Considering the fact that I’m a product of the mobile generation, I was a particularly late bloomer. This was due largely to the fact that I was banished for an entire four year period from owning a mobile device. Before you pity me I can only highlight at this point that this was wholly accountable to my own stupidity.
When smart phones became available at a reasonable price on contract I went straight to the shop and emerged with a shiny new phone which I had no idea how to use. Within the space of a week I had gone out into town and had come back phoneless – I won’t go into detail but all I’ll say is that the truth of what actually happened versus the embellished story I used to explain the situation to my parents were somewhat at odds with each other. In the latter I’d featured as the downtrodden victim of a facetious criminal who had targeted me with nothing but malicious intent whereas the former (more realistic) version featured a pair of high-heels, a shiny, alcohol laced floor and a spread eagled Jordan Murphy whose inebriated brain could only focus on one operational task at a time, the consequences of which led to a considerably extended window of time for fellow dance-floor inhabitants to seize as yet, unclaimed scattered handbag items.
As if this story were not terrible enough, after waiting painstakingly for the two year contract I had signed to end so that I could finally be on par with my, by this time, much more technologically advanced peers, I walked into the shop, re-emerged with said desired smartphone and repeated the same process all over again. Four years after the beginning of this woeful tale began, I experienced a “third-time-lucky” situation and you’ll be glad to hear that my wiser and much more sensible self has had the self-awareness and organisation to be able to hold onto my smartphone!
By the time I finally had such a device, apps were already a well-established phenomenon and it has taken me until now to fully feel comfortable with and actually enjoy using them. I have in fact crossed to the other side and can now say “I couldn’t live without my I-phone”.
Some of the apps I’ve found really useful, aside from the obvious social networking sites and other tools we’ve covered in this course are Evernote and Google keep which are great for personal organisation, facilitating what I essentially consider my own personal database of files which can be accessed anywhere on any device. Though an internet enabled sign-in is required on PCs, the app on my phone allows me to access documents without the internet. Evernote allows users to create “Notebooks” in which any type of file is stored. For instance I have a travel notebook in which I keep a tube map, train timetable, any ticket booking confirmations and also quick notes I’ve jotted down about how to get somewhere. I have a recipe notebook, a work notebook and a “Tickets and confirmations” notebook.

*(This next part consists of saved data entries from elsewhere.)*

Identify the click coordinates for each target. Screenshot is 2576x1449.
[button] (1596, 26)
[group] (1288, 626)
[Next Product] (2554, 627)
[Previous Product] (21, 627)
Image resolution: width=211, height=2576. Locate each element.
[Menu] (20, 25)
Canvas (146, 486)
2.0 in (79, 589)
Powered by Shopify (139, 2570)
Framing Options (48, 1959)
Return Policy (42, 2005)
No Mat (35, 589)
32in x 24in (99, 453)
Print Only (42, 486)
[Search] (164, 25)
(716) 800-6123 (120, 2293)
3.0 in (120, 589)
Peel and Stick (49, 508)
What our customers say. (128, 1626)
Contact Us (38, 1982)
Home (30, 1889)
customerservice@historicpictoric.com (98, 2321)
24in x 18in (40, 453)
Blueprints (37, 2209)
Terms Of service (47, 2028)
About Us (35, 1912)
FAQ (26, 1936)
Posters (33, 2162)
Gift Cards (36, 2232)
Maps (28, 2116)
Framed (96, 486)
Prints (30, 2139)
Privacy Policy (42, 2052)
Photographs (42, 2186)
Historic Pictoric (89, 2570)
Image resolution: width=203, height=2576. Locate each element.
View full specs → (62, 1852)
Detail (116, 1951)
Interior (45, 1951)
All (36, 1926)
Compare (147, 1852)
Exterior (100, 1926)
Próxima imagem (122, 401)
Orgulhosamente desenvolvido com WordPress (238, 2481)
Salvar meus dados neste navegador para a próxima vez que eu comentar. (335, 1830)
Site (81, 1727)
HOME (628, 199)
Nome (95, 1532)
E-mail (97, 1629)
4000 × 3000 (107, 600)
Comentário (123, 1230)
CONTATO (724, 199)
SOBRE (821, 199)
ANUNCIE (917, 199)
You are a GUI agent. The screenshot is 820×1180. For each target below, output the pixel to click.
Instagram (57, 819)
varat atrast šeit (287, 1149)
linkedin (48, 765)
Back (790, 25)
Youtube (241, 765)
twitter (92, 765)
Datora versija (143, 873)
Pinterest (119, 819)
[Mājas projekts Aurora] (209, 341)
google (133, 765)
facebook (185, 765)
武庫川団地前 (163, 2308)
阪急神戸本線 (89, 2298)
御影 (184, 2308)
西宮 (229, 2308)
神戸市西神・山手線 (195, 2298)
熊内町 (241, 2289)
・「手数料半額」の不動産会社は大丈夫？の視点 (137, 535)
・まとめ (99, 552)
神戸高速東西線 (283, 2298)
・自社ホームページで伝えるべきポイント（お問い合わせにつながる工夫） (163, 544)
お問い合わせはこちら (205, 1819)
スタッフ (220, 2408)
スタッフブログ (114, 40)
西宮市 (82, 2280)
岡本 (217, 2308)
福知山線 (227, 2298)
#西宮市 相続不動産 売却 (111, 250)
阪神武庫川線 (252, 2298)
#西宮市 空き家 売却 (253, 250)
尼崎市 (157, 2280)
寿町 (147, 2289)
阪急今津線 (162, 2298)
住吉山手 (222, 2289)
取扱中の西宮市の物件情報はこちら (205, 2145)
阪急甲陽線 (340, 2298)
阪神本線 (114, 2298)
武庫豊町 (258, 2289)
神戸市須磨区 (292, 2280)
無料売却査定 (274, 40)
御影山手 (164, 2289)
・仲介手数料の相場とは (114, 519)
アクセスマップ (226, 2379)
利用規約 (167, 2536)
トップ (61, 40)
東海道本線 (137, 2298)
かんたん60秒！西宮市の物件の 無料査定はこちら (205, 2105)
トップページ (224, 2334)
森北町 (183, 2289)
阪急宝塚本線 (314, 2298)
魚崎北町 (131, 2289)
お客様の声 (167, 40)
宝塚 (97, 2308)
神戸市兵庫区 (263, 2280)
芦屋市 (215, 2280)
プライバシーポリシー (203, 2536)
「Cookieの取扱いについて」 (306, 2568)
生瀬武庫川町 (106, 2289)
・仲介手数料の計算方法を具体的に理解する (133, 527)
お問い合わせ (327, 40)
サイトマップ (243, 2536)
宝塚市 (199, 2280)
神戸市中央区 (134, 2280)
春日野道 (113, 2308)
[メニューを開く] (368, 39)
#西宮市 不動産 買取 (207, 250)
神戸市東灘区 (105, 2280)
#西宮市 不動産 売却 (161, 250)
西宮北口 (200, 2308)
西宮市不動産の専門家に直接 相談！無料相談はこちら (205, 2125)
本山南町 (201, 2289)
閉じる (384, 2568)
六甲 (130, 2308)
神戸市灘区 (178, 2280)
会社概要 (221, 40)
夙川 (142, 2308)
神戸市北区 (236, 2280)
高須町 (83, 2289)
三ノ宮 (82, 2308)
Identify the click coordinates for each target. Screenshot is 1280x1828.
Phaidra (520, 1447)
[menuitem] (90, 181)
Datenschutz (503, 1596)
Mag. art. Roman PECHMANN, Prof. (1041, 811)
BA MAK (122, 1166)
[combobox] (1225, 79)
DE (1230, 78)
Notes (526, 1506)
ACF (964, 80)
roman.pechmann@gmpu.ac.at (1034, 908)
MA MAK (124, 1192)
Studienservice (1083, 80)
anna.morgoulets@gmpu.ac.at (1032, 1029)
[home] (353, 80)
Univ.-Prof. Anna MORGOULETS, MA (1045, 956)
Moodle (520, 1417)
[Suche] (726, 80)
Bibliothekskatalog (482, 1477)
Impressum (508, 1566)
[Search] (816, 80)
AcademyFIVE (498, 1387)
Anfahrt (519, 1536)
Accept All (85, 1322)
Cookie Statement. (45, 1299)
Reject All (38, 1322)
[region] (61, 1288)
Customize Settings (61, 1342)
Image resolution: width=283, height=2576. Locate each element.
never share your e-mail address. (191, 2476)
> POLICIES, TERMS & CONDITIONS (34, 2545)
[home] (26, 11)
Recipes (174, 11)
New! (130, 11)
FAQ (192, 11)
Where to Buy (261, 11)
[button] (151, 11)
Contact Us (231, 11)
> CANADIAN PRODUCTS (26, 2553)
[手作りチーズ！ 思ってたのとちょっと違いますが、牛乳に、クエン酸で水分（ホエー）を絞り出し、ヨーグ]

The free version has been more than adequate so far for my personal requirements as I only use it for current documents and delete any I no longer need. I suppose it’s nice to know your files are saved in an additional place which is easily accessible that requires no internet connection.
A very useful feature was the provision of an email address for my evernote account which could be used to email documents to although this is limited and I have now reached my capacity. All in all though a very useful app.
I also love functional apps such as mobile banking and the BBC weather app because, well, I have to live up to the British stereotype of constantly checking the weather despite the fact that one can be pretty safe in the knowledge of grey, cold, wet.
I will also check out the GUM app and see what happens with my copy of John Green’s novel which I’m fairly certain is sitting on my bookshelf.